I would rank McCaffrey and MZB above her too,
No fucking way! McCaffrey is a massive hack.
'Objects In Space'
There's more to life than watching Buffy the Vampire Slayer! No. Really, there is! Honestly! Here's a place for Buffistas to come and discuss what it is they're reading, their favorite authors and poets. "Geez. Crack a book sometime."
I would rank McCaffrey and MZB above her too,
No fucking way! McCaffrey is a massive hack.
In my opinion MZB and and McCaffrey are talented hacks. I don't regard most of their work as quality, although much of it is entertaining. I think of Le Guin as thoughtful and wordsmith, and I'd apply neither of those words to Anne and Marion. Not that I'm a connoisseur, or anything.
Octavia Butler is also high on my thoughtful and wordsmithy list. She wrote a fair amount of fantasy--Kindred, the Patternist series (right?), Fledgling...
I liked MZB's Fantasy Magazine. I think I prefer her as an editor over as a writer.
In my opinion MZB and and McCaffrey are talented hacks.

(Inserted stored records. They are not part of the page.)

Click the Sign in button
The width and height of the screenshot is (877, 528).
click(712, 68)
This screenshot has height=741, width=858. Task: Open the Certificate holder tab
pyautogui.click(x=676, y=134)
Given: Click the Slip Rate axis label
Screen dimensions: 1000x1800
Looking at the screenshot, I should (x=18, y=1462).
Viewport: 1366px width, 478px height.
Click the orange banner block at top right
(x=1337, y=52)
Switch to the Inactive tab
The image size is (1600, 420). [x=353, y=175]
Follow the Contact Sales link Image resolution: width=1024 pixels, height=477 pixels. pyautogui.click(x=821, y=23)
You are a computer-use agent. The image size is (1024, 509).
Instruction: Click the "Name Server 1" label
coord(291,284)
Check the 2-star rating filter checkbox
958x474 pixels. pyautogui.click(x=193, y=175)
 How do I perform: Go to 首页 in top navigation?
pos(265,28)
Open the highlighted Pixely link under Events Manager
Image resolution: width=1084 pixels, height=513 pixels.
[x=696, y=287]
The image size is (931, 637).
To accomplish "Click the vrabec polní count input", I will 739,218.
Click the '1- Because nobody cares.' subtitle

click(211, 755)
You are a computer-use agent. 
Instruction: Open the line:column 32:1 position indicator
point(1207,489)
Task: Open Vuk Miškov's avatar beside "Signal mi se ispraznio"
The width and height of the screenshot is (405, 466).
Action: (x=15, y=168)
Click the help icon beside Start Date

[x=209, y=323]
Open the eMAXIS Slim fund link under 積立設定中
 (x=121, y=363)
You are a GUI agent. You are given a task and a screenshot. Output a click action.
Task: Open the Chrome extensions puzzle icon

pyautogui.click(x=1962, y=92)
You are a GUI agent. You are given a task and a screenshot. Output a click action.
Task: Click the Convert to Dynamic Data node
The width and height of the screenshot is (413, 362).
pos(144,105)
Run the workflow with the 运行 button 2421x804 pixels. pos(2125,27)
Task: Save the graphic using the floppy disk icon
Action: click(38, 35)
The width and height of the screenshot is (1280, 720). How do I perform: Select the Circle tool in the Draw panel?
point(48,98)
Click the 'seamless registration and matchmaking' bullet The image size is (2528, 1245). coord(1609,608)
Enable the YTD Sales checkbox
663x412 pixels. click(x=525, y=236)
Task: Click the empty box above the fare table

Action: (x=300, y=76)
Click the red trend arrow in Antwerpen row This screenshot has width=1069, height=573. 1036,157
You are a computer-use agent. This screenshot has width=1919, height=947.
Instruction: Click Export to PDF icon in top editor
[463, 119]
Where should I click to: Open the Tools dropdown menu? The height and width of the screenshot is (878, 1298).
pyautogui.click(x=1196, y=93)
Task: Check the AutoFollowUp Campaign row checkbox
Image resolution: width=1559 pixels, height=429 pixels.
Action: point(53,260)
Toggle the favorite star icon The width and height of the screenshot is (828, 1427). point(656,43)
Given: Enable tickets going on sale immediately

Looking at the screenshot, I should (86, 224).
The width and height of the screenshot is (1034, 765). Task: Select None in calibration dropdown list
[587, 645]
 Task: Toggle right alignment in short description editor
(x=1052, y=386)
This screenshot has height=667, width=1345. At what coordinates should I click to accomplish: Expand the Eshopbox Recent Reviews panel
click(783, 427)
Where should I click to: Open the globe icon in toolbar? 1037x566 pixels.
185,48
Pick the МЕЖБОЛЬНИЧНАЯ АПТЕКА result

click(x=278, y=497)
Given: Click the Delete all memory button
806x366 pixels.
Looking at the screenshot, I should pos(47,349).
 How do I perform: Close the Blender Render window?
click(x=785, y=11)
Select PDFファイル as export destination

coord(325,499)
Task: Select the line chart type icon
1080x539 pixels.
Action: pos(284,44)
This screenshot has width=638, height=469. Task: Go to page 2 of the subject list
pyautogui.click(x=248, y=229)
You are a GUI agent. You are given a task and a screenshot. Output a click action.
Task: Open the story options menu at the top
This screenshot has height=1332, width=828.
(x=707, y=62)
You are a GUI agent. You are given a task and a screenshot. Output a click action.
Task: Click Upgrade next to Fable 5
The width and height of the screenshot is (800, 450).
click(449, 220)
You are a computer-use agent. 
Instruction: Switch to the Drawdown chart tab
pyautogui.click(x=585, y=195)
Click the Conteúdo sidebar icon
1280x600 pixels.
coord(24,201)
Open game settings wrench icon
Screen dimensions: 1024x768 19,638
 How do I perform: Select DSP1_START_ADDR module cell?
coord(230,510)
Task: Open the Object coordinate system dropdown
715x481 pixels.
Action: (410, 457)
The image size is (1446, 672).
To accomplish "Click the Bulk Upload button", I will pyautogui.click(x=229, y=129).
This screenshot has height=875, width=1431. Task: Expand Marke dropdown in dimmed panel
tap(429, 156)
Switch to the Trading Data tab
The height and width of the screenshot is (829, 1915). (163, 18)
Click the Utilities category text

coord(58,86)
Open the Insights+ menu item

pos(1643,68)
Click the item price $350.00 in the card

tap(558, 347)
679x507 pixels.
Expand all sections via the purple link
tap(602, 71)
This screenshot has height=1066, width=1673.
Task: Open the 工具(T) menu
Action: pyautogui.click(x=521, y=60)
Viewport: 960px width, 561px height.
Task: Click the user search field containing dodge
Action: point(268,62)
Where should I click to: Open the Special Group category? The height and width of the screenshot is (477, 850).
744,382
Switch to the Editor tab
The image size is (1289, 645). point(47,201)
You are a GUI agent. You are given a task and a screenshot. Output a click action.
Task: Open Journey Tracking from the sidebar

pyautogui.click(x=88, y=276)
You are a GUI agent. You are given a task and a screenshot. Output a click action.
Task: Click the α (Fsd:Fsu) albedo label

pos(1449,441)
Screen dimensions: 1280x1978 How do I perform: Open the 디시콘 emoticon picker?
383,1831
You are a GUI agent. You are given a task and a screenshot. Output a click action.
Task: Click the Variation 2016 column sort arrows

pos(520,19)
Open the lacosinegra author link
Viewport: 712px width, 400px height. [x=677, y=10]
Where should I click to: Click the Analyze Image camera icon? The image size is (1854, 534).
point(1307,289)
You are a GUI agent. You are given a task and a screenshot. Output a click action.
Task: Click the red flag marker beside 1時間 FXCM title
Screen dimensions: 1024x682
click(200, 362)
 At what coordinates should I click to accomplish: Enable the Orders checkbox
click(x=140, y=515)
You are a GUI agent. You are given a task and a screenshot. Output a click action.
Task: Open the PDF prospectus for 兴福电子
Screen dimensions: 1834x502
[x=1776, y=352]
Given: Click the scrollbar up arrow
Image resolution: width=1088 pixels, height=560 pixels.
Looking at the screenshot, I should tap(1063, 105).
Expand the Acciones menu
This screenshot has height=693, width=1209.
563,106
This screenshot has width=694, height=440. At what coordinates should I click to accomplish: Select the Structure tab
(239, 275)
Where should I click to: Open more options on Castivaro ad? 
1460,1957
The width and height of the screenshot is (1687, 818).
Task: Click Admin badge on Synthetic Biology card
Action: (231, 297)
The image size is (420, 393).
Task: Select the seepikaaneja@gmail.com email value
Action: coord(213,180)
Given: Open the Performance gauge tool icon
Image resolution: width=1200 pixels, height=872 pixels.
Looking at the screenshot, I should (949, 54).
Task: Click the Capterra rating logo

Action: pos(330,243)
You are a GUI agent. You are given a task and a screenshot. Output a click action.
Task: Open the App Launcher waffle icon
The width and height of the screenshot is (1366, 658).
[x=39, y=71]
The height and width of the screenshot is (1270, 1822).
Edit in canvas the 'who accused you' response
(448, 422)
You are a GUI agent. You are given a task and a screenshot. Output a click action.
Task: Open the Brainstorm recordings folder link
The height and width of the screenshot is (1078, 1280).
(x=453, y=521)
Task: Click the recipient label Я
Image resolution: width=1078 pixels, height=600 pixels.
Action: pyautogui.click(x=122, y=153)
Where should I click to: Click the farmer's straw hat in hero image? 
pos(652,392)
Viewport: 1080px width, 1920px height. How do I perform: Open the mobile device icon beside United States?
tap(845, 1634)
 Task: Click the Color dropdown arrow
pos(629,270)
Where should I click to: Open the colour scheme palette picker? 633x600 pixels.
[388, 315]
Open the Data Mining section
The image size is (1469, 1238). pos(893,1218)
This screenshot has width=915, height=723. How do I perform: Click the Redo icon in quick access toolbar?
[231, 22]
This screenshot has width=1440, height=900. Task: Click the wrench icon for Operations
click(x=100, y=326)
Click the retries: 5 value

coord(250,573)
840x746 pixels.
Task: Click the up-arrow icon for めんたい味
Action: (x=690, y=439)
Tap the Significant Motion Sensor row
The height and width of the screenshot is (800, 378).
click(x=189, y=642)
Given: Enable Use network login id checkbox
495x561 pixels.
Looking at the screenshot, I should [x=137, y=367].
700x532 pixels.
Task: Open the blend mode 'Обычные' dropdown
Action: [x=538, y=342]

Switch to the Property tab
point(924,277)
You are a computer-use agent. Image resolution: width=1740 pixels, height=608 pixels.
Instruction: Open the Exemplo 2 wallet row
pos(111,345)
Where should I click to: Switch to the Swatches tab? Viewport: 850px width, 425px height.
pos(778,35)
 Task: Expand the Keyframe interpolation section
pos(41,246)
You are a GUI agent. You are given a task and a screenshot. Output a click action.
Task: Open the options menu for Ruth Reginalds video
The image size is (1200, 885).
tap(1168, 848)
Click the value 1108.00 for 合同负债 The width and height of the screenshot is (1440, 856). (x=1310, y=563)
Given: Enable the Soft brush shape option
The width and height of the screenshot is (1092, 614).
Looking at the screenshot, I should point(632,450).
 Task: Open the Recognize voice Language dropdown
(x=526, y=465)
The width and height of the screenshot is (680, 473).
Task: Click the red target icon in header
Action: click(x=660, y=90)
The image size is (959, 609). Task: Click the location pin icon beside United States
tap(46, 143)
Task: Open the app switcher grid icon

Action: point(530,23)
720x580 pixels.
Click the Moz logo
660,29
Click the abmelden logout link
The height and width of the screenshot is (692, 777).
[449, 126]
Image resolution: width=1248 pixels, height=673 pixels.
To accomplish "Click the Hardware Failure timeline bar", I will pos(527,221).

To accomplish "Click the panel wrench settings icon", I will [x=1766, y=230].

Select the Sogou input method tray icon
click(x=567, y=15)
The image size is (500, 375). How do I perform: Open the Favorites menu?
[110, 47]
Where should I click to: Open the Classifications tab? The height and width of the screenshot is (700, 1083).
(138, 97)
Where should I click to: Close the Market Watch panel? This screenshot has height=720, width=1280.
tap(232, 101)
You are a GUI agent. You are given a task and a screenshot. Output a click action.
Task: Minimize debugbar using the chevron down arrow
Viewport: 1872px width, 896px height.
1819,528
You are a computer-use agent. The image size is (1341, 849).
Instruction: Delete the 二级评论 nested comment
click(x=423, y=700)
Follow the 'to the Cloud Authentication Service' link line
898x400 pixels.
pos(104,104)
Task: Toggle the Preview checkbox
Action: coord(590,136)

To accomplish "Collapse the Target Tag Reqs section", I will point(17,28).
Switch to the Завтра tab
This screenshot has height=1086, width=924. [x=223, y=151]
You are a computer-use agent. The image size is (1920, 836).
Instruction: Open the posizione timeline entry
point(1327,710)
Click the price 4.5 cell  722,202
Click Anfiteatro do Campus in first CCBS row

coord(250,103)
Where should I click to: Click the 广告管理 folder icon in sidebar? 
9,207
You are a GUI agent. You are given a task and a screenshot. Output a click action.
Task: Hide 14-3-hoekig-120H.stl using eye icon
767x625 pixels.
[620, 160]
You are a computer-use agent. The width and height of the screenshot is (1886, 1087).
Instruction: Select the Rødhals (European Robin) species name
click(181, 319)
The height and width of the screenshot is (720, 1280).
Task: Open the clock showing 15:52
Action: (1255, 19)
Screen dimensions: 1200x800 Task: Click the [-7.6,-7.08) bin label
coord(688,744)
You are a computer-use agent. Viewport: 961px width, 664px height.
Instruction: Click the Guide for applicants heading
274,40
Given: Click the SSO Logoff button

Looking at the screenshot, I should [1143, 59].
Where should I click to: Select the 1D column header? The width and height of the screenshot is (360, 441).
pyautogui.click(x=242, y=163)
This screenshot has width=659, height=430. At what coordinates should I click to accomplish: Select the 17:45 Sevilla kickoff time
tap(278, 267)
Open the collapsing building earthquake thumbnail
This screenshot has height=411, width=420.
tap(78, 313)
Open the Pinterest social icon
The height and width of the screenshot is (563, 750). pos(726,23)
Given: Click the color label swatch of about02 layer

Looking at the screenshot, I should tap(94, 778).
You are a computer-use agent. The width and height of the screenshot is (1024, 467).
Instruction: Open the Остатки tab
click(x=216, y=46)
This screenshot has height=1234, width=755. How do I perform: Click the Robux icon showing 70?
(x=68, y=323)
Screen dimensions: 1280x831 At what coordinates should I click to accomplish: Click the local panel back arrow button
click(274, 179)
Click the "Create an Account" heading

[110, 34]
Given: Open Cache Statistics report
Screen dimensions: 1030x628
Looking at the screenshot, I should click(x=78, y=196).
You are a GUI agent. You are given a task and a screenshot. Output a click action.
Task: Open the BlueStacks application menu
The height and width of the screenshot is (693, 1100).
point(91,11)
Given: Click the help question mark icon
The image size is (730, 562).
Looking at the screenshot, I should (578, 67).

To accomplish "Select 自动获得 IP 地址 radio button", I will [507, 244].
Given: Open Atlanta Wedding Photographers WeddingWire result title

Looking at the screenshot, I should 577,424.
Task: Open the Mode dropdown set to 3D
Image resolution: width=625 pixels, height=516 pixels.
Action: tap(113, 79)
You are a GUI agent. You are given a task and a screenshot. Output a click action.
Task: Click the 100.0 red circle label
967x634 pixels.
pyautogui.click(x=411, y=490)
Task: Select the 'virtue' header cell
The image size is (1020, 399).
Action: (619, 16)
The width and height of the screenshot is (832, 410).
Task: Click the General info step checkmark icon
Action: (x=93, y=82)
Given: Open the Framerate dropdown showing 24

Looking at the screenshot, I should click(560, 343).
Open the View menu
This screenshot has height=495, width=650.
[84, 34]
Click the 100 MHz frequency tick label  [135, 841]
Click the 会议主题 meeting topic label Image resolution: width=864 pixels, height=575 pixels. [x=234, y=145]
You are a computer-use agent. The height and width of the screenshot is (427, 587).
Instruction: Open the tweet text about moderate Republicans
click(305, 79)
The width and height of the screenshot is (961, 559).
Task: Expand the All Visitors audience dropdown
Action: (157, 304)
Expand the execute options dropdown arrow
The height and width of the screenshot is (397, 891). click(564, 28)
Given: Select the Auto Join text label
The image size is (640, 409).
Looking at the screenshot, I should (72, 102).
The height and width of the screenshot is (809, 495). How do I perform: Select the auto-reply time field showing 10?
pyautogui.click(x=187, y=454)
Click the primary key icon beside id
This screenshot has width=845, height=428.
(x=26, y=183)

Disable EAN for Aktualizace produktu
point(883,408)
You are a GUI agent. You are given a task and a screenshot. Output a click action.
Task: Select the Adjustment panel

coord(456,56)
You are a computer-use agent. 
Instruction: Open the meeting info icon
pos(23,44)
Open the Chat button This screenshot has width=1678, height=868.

MZB and McCaffrey were good at pleasing readers with entertaining, wish-fulfillment-type of stories. Even MZB's overtly feminist work was very wish-fulfillment.
Which is not to say that The Dispossessed isn't wish-fulfillment, too, but it's a hell of a lot more thoughtful. And LeGuin's prose is much better. She's got more going on thematically than either MZB or McCaffrey, even in her earliest work.
Or, basically, what ita ! says.
Patricia McKillip is probably my favorite fantasy female writer. The Forgotten Beasts of Eld rocks hard.
The Forgotten Beasts of Eld rocks hard.
It really does. After reading The Last Unicorn I was desperately searching for something else that would scratch that itch, and that's the only book that came close. Though, of course, it has its own distinct flavor and should not simply be compared to Beagle's masterpiece.
For MZB, I only like the Darkover novels. Some of her SF books are on my worst books ever list. McCaffrey is just not a very good writer, although she had a compelling premise in the Pern novels.
Please don't dismiss all of David's list. Fafryd and the Grey Mouser and The Dying Earth are not to be missed.
My two favorite living authors are Bujold and Connie Willis.
In some ways, LeGuin can be an awkward writer and she sometimes whacks the reader on the head with the message, but what she accomplished in The Lathe of Heaven and The Left Hand of Darkness is amazing. "The Ones Who Walk Away from Omelas" says brilliantly what I believe most strongly about society.
Actually I don't think The Dispossed IS wish fulfillment.
I don't know if you notice, but the anarchist utopia is actually pretty repressive. The hero is rebelling against anarchist authoritarianism as much as he opposes capitalism and soviet style socialism. Le Guin was lovingly exploring ideas. And I think the results of her exploration was "I love these ideas, but I don't really think they will work." So very much the opposite of wish fulfillment.
I agree with McAffery as a hack. But I always found Carrol complete uninteresting. Also the Fafherd and Grey Mouser series - always thought Leiber came up with these wonderful exotic setting and two colorful characters and never really figured out what to do with them. Half the time I'd read a Fafherd and Grey Mouser story and think, "Ok this is really going to connect with me any minute now" only it never did.
Tanith Lee - the Flat Earth series, especially the early ones. She fell in love with Azhrarn because I guess she really goes for beautiful cruel ruthless bastards, at least in fiction. "Night's Master', the first in the series, shows how really good a book can be when the author is in love with her own creation. In some of the later books, I think that love led Lee to make choices that were not ideal for the story, though I think they all are worth reading. And in all fairness some of the things I would have thought she could never work, she pulled off beautifully.
I feel like I've read "The Ones Who Walk Away from Omelas". The title sounds incredibly familiar.
I have heard good things about "The Left Hand of Darkness", so I might give that one a try someday.
Actually I don't think The Dispossed IS wish fulfillment
Well, I do in the sense that it's wish fulfillment to think you could even get an anarchy working. And yeah, it's a hard life they have, but it's clear that it does work, in many ways. Not in all ways, no.
I am glad to see Bujold made the list, but disappointed at how far down she is. And I'm pretty disturbed to see that Cherryh didn't make it at all. She's been a mainstay of my bookshelves for thirty years.